• [Page]:
-- start --
They have since been waging a letter-writing campaign to urge Brown to also overturn the second state parole board's decision.

“It's a difficult situation, but I still feel like I have to fight for Berlyn,” sister Morgan Cosman said in an interview Tuesday.

Prosecutors had argued against Crowder’s release at his parole hearing, saying he hasn’t taken responsibility for killing Berlyn. They also claimed that Crowder took just one anger management class in prison.

Crowder argued in court that his gun accidentally fired after a prom night party at the Sterling Crown Suites Hotel in Anaheim.

Brown wrote in his decision — first reported by the Orange County Register — that because Crowder lacks an understanding of his actions, “there is no assurance that he does not remain prone to violence if released back into society.”

He said Crowder hasn’t rehabilitated and has been involved in drug sales and passing gang communications while incarcerated.
-- end --
• [Instructions]:
#1 List every person named in the parole article.
#2 According to the parole article, where did Crowder say his gun accidentally fired?
#3 Write a few more sentences that carry the parole article on past its final sentence.
The data that follows has no connection to the parole article.

• [Data]:
-- start --
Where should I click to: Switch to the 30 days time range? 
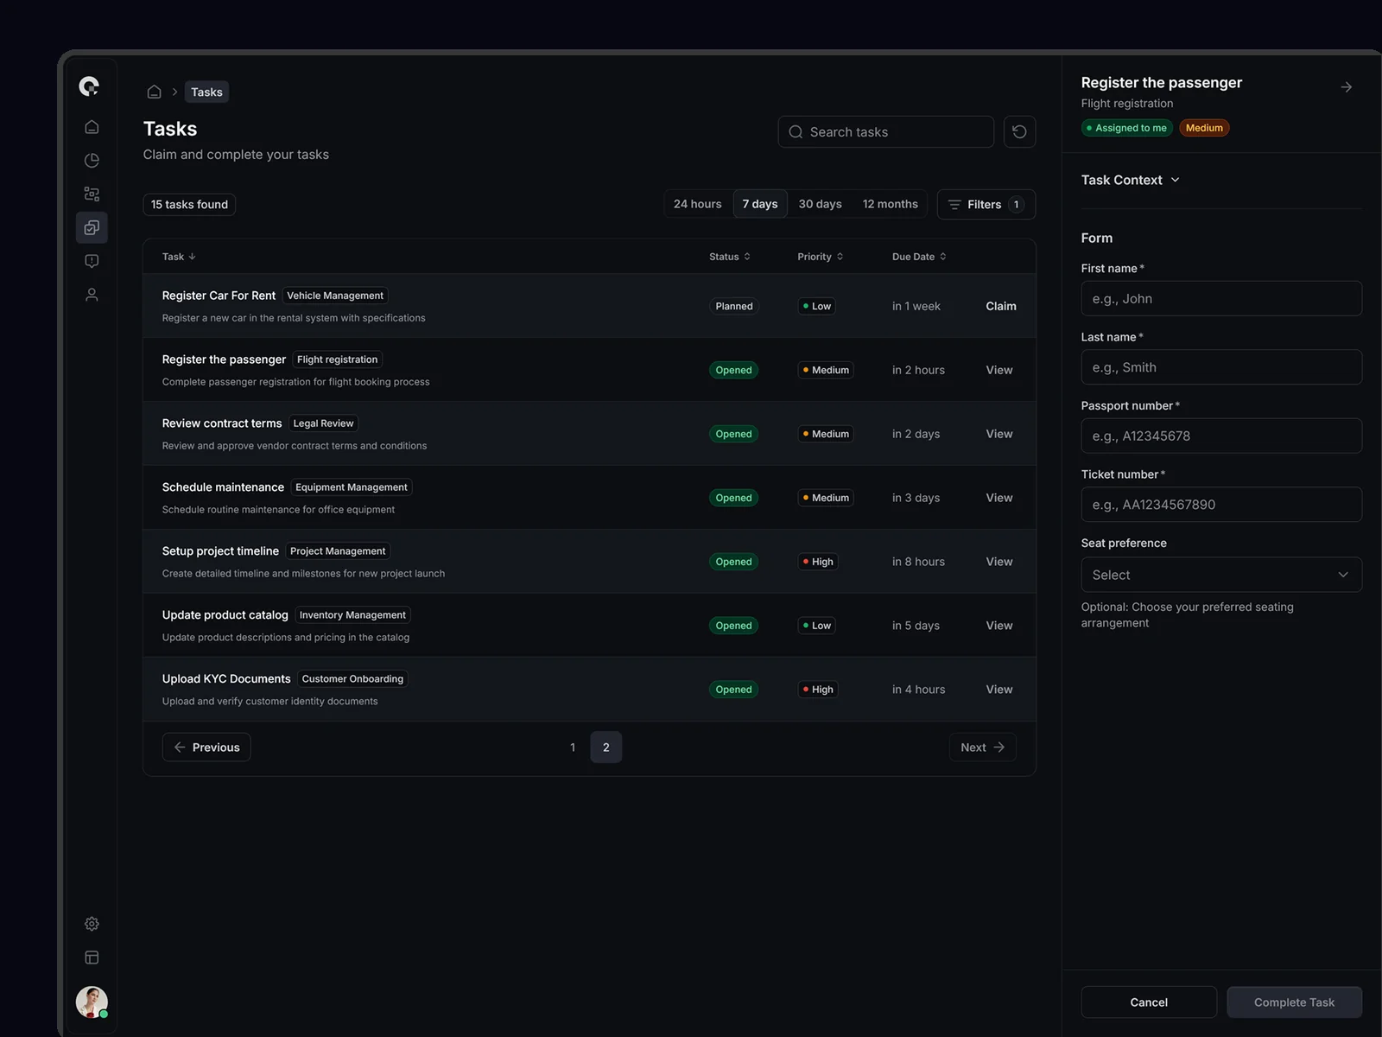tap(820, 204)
-- end --
-- start --
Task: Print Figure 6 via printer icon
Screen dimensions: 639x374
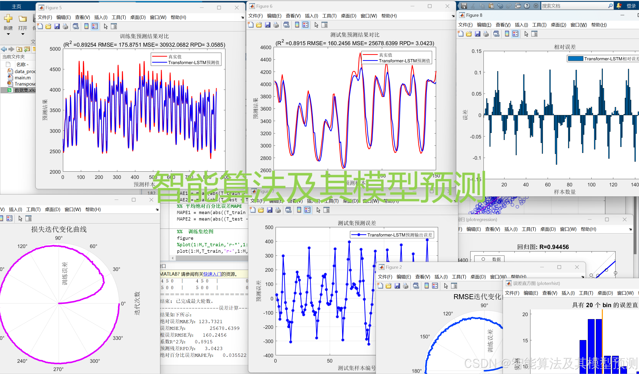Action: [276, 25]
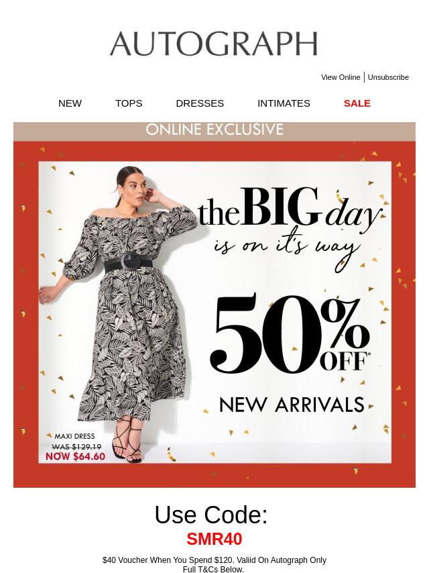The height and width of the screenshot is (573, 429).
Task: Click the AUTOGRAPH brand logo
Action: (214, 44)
-- end --
-- start --
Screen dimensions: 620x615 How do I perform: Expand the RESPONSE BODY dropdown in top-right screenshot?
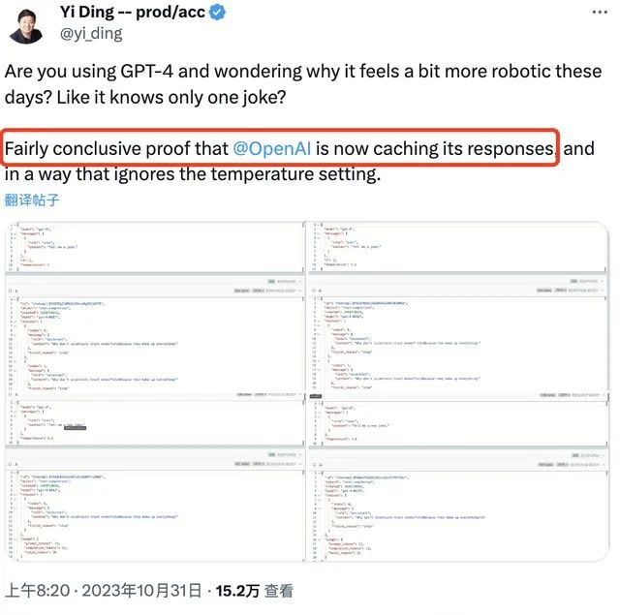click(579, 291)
-- end --
• [Exercise results]:
#1 Brown, Berlyn, Morgan Cosman, Crowder

#2 After a prom night party at the Sterling Crown Suites Hotel in Anaheim.

#3
With Brown already rejecting the first parole board decision, Morgan Cosman said the family was hopeful he would maintain his position.

“The governor is definitely on our side,” she said.

Brown's office would likely review the second parole decision in the coming months, said Evan Westrup, a spokesman for the governor.

Victim’s rights attorney Todd Spitzer said he is helping Morgan Cosman draft a letter to Brown, outlining their opposition to Crowder’s release.

“We are enthusiastically optimistic … but we are not taking anything for granted,” he said.